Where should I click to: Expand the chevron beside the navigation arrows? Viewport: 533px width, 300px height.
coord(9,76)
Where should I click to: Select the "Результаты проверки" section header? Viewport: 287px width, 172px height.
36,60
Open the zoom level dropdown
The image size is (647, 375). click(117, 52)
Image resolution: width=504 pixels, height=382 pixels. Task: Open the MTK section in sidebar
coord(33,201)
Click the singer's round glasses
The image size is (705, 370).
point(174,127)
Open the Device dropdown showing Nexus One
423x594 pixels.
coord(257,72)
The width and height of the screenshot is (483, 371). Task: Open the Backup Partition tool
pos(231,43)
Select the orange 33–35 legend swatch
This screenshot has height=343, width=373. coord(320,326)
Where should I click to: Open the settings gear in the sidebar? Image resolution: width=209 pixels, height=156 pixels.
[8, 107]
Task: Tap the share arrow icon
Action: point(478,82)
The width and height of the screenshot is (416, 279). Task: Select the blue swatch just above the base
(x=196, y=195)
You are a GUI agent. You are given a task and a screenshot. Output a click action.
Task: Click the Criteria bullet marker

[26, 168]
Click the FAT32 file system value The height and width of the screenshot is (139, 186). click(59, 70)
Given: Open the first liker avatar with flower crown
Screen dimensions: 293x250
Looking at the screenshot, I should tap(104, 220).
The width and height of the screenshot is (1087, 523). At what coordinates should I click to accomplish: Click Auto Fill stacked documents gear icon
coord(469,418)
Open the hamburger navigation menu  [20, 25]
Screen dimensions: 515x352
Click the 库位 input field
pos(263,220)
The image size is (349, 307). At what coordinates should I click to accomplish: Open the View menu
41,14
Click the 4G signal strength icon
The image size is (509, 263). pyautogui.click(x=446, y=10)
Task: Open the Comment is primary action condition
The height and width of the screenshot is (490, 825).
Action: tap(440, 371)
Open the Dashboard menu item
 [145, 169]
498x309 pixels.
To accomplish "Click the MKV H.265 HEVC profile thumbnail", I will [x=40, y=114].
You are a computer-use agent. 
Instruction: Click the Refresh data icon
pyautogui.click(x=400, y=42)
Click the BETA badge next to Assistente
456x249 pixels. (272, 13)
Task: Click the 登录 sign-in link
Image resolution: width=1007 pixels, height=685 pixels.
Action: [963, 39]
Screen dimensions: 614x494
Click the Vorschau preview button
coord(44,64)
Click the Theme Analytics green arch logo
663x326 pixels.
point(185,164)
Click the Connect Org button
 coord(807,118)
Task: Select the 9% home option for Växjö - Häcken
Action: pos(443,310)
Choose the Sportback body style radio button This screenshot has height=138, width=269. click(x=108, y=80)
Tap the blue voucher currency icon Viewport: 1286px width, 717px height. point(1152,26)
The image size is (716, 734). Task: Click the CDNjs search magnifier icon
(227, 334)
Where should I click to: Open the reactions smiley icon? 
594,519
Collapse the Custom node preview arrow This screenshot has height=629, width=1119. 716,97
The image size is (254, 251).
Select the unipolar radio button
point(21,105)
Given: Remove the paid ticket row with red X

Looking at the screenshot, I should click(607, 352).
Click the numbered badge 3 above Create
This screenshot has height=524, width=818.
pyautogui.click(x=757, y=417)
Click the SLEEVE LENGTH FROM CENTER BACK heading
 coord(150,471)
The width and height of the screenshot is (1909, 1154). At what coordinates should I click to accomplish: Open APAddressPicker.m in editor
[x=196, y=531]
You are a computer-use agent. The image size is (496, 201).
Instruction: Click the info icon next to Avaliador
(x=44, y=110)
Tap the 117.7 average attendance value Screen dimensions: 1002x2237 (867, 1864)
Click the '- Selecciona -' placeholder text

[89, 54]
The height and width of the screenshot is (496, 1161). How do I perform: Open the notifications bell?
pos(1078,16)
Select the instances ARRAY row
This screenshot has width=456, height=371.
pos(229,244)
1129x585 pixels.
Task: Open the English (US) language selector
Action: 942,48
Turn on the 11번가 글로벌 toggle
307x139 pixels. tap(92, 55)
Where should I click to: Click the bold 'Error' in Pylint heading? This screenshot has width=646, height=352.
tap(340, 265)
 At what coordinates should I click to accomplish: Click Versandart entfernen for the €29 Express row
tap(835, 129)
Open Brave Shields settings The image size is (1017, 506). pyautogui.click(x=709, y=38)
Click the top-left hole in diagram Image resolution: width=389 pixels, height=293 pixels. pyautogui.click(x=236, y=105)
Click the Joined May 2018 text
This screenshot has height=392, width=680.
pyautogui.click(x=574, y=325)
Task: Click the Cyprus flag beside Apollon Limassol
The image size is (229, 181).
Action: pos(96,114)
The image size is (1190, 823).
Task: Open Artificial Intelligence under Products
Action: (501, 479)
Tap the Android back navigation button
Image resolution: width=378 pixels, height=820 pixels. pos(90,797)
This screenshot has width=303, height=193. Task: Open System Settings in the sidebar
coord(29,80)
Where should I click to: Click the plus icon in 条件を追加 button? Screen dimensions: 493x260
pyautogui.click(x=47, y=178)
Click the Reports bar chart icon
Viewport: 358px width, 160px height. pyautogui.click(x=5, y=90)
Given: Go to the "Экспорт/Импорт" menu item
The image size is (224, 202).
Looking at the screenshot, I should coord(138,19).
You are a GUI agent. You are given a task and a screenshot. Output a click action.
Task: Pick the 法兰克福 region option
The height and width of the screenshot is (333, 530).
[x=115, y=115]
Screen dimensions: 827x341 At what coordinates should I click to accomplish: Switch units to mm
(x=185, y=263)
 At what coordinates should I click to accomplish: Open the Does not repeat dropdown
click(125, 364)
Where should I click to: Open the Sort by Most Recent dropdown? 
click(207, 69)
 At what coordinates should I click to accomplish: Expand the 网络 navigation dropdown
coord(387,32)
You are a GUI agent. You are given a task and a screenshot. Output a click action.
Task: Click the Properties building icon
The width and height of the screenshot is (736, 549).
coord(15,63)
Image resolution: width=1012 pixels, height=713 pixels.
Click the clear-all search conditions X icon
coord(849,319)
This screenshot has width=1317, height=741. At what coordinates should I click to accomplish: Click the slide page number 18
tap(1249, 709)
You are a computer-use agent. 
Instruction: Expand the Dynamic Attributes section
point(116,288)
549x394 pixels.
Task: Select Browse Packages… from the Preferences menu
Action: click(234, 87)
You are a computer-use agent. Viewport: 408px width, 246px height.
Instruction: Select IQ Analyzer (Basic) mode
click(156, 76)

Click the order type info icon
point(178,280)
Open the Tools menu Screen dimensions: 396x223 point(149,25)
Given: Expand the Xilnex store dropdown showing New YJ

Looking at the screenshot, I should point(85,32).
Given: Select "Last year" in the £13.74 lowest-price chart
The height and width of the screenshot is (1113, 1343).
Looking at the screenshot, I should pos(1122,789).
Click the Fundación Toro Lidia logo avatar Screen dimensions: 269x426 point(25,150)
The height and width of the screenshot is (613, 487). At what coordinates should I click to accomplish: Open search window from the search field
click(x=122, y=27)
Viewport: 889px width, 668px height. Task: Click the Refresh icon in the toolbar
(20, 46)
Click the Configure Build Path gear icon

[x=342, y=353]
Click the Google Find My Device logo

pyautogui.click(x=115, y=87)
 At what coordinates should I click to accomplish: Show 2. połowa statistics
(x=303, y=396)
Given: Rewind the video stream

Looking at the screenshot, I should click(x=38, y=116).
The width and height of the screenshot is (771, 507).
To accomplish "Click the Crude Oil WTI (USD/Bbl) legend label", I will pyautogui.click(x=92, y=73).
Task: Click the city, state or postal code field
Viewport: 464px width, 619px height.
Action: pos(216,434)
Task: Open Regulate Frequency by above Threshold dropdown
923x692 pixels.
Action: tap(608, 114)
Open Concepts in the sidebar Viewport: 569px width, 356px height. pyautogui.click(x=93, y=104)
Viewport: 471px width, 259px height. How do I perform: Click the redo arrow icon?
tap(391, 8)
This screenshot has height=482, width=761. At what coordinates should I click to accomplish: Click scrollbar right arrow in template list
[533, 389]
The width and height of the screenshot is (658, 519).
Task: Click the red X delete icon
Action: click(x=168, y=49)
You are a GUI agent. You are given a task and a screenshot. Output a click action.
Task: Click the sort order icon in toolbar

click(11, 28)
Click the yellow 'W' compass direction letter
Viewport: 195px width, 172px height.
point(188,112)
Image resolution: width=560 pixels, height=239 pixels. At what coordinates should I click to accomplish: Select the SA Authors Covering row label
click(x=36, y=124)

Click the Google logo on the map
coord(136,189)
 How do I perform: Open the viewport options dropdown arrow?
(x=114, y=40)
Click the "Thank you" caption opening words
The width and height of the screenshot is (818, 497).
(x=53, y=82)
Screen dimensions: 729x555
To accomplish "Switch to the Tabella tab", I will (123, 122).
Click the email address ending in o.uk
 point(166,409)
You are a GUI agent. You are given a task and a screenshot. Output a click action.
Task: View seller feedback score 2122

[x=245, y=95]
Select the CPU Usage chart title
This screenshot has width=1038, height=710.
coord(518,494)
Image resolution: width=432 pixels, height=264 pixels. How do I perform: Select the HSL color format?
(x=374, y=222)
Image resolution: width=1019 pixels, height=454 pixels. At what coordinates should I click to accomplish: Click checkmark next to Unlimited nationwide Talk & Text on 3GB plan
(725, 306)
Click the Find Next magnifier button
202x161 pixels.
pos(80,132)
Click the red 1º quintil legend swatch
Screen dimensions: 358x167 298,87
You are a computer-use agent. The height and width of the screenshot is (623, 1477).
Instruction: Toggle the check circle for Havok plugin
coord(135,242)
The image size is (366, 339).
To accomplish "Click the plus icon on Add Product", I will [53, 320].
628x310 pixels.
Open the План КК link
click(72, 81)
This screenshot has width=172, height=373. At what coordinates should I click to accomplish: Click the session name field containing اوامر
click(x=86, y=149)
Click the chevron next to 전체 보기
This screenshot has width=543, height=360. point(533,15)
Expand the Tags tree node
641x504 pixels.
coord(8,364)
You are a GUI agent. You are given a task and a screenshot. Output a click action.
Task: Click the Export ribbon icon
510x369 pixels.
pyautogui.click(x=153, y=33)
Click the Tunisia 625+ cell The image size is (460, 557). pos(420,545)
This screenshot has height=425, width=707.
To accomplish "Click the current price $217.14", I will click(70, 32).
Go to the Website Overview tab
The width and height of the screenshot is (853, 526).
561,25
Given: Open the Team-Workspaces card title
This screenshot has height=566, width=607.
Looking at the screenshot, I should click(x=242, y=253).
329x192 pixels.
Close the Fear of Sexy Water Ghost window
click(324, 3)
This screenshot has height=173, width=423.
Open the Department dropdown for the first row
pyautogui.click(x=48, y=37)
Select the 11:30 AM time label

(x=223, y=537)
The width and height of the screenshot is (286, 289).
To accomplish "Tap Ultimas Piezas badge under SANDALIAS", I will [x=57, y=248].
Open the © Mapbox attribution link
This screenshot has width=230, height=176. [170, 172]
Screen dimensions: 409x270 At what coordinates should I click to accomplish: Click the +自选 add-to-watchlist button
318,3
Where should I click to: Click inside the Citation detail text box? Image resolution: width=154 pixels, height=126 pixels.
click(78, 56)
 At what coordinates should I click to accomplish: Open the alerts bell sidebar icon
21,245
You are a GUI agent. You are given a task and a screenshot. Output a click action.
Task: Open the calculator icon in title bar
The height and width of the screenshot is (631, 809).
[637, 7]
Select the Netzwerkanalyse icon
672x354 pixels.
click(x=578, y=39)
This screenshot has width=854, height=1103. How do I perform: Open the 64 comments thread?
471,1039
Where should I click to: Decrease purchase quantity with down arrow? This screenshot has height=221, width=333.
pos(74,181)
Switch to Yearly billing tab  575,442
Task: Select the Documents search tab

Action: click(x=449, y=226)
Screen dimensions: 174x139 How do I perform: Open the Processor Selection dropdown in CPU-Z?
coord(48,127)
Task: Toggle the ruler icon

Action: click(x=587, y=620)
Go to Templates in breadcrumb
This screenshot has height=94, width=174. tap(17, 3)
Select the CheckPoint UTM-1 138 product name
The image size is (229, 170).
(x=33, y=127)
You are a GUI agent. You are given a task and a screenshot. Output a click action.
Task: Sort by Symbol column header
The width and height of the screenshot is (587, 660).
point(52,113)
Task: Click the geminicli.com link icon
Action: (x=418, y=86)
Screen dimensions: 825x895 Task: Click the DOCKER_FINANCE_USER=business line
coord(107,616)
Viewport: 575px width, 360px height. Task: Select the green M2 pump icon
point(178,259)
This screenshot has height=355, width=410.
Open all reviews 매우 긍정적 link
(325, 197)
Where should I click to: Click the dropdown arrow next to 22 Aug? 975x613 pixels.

■ **What the task requires**: Once the line containing "Task: Toggle the ruler icon" is found, output it and each line after it through the end of the listing above, exactly, with nothing else.

■ **Response to this task**:
Task: Toggle the ruler icon

Action: click(x=587, y=620)
Go to Templates in breadcrumb
This screenshot has height=94, width=174. tap(17, 3)
Select the CheckPoint UTM-1 138 product name
The image size is (229, 170).
(x=33, y=127)
You are a GUI agent. You are given a task and a screenshot. Output a click action.
Task: Sort by Symbol column header
The width and height of the screenshot is (587, 660).
point(52,113)
Task: Click the geminicli.com link icon
Action: (x=418, y=86)
Screen dimensions: 825x895 Task: Click the DOCKER_FINANCE_USER=business line
coord(107,616)
Viewport: 575px width, 360px height. Task: Select the green M2 pump icon
point(178,259)
This screenshot has height=355, width=410.
Open all reviews 매우 긍정적 link
(325, 197)
Where should I click to: Click the dropdown arrow next to 22 Aug? 975x613 pixels.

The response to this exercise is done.